Auditeur suivant un cours télévisé depuis un centre de regroupement (Photothèque du Cnam)

Face à ce succès, l’offre de formation proposée s'étoffera progressivement comme le nombre de centres de réception, certains organisés par de grandes entreprises directement dans leurs locaux à l'image de Bull, principale société française spécialisée dans l’informatique professionnelle. Puis, en 1966, pour faire face à une demande toujours croissante et toucher le plus grand nombre de personnes possible, la décision est prise de retransmettre directement sur la deuxième chaîne de télévision trois cours : radioélectricité générale de Michel-Yves Bernard et mathématiques générales d'Alexis Hocquenghem, en alternance les soirs de semaine à 18h30, ainsi que des exercices dirigés en mathématiques le samedi. C’est ainsi la première expérience mondiale, quelques années avant la célèbre Open University, de télédiffusion en direct d’enseignement !

Cours TéléCnam

Extrait d’un cours sur TéléCnam (Photothèque du Cnam)

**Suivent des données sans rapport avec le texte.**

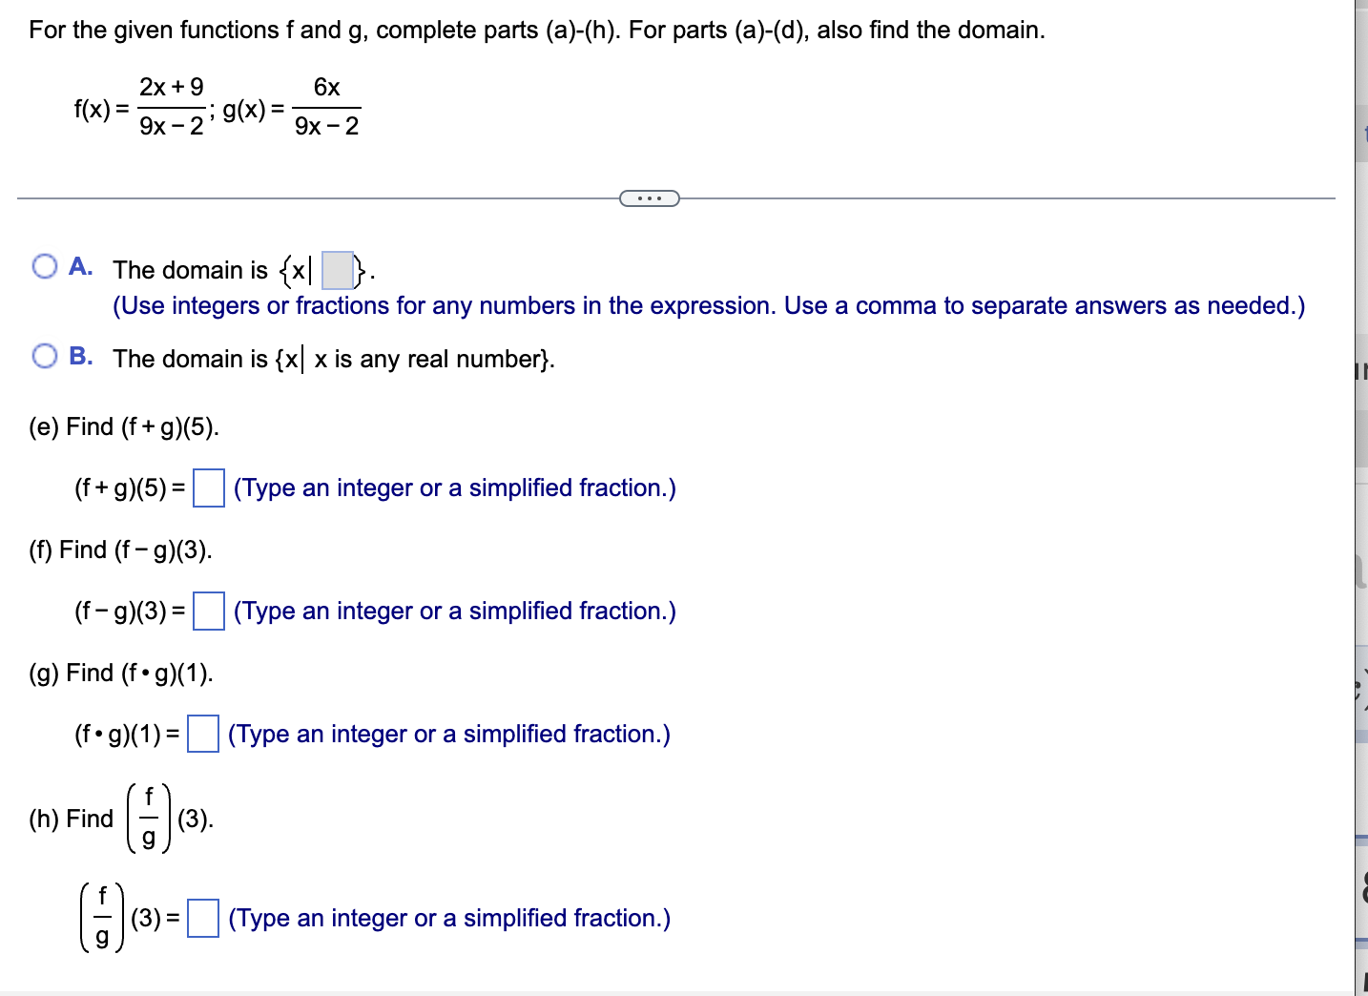The width and height of the screenshot is (1368, 996).
Task: Collapse the question using the three-dot pill
Action: click(x=650, y=197)
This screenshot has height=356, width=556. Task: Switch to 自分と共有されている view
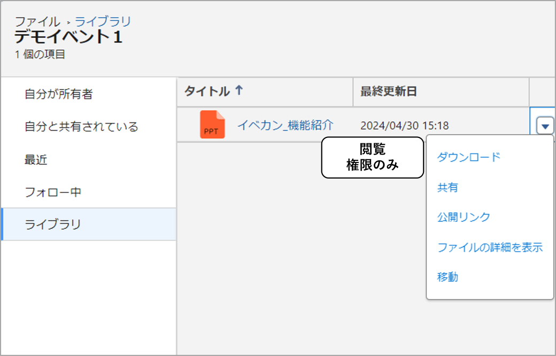81,127
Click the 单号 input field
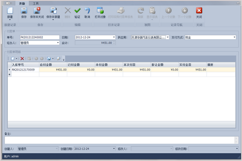The width and height of the screenshot is (242, 161). (x=40, y=37)
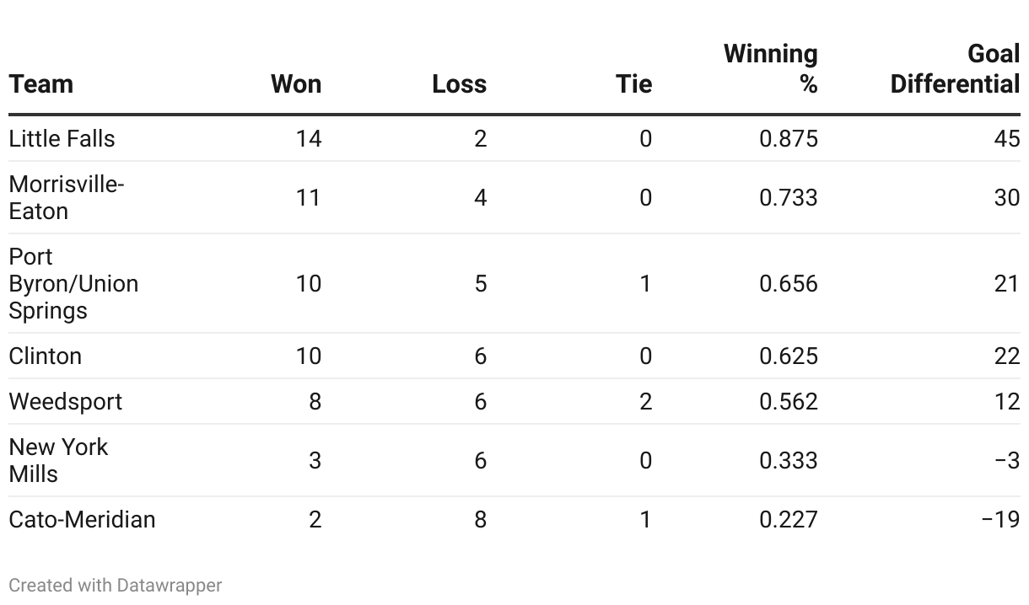Select Little Falls' 14 wins cell
Screen dimensions: 1029x605
point(309,138)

Jusqu'en 1978, pour suivre un enseignement du Conservatoire il suffira donc de s'installer confortablement dans son canapé et d'allumer sa télévision à 18h30, même si certaines séances seront « différées voire supprimées pour permettre la retransmission de matchs de football » ou des Jeux olympiques de Grenoble. Pour celles et ceux qui souhaiteraient valider leur année, ils pourront rejoindre un groupe TéléCnam au sein duquel un assistant les accompagnera, exercices à l’appui. Et, ils furent nombreux : le cours d’informatique de Paul Namian sera par exemple suivi durant l’année universitaire 1968-1969 par plus de 10 000 personnes, nécessitera l’expédition de 5 000 polycopiés, et 250 entreprises organiseront en interne des centres de réception pour assurer la formation de leur personnel à ce qui permettra bientôt de nouvelles avancées en matière de formation à distance. Mais ceci est une autre histoire où, là encore, le Conservatoire jouera un rôle pionnier comme dans le développement de la diffusion de la culture scientifique et technique à la télévision.